→ Task
Make an exact copy of every entry.

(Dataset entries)
^^^^^^^^^^^^^^^^
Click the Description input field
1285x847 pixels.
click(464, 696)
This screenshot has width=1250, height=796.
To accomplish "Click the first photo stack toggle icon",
^^^^^^^^^^^^^^^^
→ Answer
Click the Description input field
1285x847 pixels.
click(464, 696)
This screenshot has width=1250, height=796.
To accomplish "Click the first photo stack toggle icon",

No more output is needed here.